→ **DIRECTIONS**
Copy the data below. Keep every line exactly as it is.

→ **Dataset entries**
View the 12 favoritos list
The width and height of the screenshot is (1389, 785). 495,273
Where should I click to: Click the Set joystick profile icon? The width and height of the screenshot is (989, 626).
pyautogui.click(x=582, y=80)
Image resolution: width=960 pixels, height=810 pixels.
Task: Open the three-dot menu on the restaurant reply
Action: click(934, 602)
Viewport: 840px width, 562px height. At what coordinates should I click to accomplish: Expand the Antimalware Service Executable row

→ **ANSWER TO THIS EXERCISE**
View the 12 favoritos list
The width and height of the screenshot is (1389, 785). 495,273
Where should I click to: Click the Set joystick profile icon? The width and height of the screenshot is (989, 626).
pyautogui.click(x=582, y=80)
Image resolution: width=960 pixels, height=810 pixels.
Task: Open the three-dot menu on the restaurant reply
Action: click(934, 602)
Viewport: 840px width, 562px height. At what coordinates should I click to accomplish: Expand the Antimalware Service Executable row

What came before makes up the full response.